Top of Source data

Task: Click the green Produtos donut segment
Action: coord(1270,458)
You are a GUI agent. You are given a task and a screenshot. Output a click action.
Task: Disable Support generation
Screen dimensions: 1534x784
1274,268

Bottom of Source data

### What is required
Starting at the line with "You are a GUI", print each remaining line of the listing above exactly as it appears.

### Response below
You are a GUI agent. You are given a task and a screenshot. Output a click action.
Task: Disable Support generation
Screen dimensions: 1534x784
1274,268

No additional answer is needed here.